- Also known as: ABC
- Origin: Atlanta, Georgia, U.S.
- Genres: Hip-hop, new jack swing
- Years active: 1988–1995, 2003, 2006-2007, 2019-present
- Labels: Biv 10 Records Another Bad Creation LLC
- Past members: Romell Chapman Demetrius Pugh Marliss Pugh Christopher Sellers David Shelton Adrian Witcher

= Another Bad Creation =

American hip hop group

Another Bad Creation (sometimes called ABC for short) was an American hip-hop and new jack swing group from Atlanta who were active in the early 1990s.

They were one of the first major pre-teen boy bands in the early 1990s and were discovered by Michael Bivins of Bell Biv DeVoe. The group consisted of Chris Sellers, Marliss (Mark), Demetrius Pugh (Red), David Shelton, Romell Chapman, Adrian Witcher (G.A.).

ABC rose to fame with their debut album, Coolin' at the Playground Ya Know! (1991), which featured hit singles "Iesha" and "Playground". Their music blended New Jack Swing with youthful, playful lyrics, often depicting childhood crushes and schoolyard life.

The group was signed to Biv 10 Records, a label founded by Michael Bivins under Motown Records. They were also part of The East Coast Family, a collective of Bivins' artists that included Boyz II Men, Bell Biv DeVoe, MC Brains, and later 702. In 1992, they participated in the collaborative single "1-4-All-4-1", which showcased the talent on Biv 10 Records.

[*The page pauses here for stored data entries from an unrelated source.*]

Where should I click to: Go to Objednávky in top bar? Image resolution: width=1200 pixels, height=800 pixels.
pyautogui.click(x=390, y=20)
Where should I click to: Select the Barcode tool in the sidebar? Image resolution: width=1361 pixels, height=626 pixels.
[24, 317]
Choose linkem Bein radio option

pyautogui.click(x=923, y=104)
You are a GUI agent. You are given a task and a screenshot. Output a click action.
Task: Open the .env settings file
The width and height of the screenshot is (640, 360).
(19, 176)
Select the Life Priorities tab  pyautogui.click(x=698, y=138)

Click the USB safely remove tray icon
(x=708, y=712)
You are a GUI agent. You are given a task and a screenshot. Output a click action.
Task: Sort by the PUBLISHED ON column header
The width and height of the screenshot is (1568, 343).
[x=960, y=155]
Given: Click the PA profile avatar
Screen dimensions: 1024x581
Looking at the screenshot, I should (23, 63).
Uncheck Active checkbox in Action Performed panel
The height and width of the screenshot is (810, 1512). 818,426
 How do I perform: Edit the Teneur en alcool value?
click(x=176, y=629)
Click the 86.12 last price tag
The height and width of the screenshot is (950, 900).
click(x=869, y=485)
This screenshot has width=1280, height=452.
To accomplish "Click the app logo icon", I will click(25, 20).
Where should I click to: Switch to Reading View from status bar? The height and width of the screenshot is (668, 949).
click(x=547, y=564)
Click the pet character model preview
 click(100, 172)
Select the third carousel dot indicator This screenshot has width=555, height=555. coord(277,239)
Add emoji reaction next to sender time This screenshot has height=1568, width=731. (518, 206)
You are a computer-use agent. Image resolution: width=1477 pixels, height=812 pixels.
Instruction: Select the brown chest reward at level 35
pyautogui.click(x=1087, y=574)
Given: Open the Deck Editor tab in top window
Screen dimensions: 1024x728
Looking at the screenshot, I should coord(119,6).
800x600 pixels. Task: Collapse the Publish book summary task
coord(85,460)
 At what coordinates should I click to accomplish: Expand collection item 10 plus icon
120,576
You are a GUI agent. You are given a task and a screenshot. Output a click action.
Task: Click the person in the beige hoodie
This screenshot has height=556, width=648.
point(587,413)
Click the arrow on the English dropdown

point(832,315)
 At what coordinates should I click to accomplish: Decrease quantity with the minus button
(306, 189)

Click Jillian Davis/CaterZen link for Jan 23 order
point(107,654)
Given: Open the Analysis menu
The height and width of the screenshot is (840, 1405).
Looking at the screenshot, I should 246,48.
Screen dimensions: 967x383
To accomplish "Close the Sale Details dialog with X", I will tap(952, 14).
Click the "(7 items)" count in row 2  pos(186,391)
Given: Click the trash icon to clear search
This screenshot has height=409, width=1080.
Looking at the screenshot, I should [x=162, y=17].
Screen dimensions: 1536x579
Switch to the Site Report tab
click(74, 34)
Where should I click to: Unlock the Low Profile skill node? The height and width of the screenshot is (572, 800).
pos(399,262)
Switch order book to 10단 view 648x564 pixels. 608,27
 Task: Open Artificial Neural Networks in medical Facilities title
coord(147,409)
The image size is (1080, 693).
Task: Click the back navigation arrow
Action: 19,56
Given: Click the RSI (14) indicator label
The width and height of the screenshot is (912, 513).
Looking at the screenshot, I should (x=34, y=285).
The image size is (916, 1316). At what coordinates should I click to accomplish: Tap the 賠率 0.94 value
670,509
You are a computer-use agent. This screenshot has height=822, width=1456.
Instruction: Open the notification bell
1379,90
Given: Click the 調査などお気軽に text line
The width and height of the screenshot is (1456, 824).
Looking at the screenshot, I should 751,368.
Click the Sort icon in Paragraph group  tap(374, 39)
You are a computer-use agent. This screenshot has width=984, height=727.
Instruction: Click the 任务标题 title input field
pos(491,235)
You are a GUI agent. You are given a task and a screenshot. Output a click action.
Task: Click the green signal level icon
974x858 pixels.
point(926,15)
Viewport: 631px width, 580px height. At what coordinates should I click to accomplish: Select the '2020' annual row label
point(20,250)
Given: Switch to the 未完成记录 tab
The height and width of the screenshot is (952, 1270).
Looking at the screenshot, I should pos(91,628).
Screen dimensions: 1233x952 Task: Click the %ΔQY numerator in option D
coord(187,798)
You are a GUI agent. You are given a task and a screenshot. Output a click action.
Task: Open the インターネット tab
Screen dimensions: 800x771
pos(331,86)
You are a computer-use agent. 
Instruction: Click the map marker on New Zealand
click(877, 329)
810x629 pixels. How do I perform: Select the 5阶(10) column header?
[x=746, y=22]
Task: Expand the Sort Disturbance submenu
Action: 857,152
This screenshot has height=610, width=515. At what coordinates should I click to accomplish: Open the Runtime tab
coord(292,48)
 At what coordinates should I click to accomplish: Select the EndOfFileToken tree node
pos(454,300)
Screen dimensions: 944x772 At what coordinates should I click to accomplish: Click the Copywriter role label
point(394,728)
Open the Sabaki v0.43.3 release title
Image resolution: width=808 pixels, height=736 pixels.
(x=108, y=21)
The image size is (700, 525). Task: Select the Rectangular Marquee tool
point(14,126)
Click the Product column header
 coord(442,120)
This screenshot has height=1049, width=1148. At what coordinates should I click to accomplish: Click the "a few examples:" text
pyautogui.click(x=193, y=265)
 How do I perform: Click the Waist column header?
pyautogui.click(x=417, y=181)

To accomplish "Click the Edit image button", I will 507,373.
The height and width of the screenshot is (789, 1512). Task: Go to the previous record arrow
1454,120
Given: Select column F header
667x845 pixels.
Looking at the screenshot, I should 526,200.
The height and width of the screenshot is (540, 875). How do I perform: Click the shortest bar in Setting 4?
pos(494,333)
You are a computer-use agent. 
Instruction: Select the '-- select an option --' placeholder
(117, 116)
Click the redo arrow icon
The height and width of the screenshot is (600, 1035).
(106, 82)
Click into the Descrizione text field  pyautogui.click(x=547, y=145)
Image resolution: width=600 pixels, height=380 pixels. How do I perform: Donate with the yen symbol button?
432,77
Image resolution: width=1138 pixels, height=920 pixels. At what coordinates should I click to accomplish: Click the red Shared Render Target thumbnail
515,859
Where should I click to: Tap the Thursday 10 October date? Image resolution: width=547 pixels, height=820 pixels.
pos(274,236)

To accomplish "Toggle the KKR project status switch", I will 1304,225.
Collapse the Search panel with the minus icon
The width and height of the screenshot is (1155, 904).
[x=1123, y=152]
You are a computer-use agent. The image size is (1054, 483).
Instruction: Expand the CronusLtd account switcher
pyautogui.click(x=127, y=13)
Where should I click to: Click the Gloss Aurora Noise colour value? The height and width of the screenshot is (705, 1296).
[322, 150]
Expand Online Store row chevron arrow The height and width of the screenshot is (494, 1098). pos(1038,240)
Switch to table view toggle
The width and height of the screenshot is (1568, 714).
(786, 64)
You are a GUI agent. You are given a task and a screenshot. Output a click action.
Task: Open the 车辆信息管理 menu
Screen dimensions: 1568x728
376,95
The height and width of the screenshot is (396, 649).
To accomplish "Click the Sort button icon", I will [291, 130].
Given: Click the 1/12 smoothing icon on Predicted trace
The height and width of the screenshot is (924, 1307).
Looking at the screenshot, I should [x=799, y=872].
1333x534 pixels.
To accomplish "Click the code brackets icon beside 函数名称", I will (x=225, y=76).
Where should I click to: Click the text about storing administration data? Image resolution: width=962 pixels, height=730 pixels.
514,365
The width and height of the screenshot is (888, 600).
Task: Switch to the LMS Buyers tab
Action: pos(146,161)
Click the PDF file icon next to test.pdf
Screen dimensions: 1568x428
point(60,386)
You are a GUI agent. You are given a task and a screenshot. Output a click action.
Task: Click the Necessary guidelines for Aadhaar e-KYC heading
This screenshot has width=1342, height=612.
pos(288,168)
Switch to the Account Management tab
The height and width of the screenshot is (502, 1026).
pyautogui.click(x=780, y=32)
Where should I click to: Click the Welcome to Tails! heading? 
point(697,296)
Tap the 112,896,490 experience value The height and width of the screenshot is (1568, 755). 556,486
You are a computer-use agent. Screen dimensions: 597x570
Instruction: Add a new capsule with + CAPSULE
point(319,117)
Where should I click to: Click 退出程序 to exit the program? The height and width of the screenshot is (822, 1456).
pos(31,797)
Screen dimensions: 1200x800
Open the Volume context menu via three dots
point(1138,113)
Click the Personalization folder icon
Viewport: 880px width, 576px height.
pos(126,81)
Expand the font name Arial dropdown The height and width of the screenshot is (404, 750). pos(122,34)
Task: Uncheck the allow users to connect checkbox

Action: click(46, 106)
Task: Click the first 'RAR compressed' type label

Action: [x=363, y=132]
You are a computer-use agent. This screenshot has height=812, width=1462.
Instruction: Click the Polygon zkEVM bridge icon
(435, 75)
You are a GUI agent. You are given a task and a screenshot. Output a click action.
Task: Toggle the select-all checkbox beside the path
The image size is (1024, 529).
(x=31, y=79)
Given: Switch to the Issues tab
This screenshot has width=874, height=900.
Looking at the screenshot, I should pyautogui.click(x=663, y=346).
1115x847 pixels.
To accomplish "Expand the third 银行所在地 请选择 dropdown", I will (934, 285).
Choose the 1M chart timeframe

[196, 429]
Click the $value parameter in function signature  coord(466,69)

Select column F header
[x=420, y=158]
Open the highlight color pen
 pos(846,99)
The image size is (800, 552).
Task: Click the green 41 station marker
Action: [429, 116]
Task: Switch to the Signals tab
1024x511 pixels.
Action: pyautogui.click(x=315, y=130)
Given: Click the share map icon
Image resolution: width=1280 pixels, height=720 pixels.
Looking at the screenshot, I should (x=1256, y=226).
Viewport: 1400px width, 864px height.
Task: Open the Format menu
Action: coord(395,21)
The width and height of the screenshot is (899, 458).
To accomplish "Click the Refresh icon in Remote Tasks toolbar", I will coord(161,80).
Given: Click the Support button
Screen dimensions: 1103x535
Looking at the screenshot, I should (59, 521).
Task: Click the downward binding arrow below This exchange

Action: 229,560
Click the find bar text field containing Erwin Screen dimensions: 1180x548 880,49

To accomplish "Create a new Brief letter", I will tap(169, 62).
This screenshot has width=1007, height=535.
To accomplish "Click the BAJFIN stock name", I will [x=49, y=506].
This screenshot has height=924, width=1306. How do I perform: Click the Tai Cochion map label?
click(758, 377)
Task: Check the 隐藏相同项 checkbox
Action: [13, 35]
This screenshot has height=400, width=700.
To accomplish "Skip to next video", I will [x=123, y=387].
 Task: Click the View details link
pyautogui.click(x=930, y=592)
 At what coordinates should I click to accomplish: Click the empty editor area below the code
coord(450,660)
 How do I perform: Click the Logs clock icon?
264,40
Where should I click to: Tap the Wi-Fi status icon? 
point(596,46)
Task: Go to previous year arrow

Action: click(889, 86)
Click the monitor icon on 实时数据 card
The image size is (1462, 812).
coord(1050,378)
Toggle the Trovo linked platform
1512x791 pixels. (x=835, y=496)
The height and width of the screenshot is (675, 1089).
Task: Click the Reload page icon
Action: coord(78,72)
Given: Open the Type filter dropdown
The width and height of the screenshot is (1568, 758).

ABC's success directly influenced later young rap and R&B acts, including Kris Kross and IMx. They also paved the way for younger hip-hop duos such as Illegal and Kronic, who adopted a tougher rap style while maintaining the youthful energy that ABC introduced. ABC continue to regroup on occasion, such as March 2026 Atlanta date of New Edition's Way Tour.

==History==
ABC consisted of David "Li'l Dave" Shelton (b. November 11, 1982 from Boston, Massachusetts), cousins Romell "RoRo" Chapman (b. June 15, 1978 from Atlanta, Georgia) and Christopher "Chris" Sellers (b. October 19, 1978 from Cleveland, Ohio), and brothers from Atlanta, Georgia Demetrius "Red" (b. September 23, 1979) and Marliss "Mark" (b. April 15, 1982) Pugh, as well as Adrian "G.A." (General Austin) Witcher (b. September 7, 1978). They were discovered by Michael Bivins.
ABC's debut album Coolin' at the Playground Ya Know! was released on February 11, 1991. The album's two biggest singles were the first and second singles: "Iesha" and "Playground" respectively, which reached the top ten on both the R&B and pop charts (the latter was also the group's only showing on the Dance chart). A cover of New Edition's song "Jealous Girl" followed, as well as the singles "Spydermann" and "My World". The album reached #7 on the Billboard 200 and eventually went platinum.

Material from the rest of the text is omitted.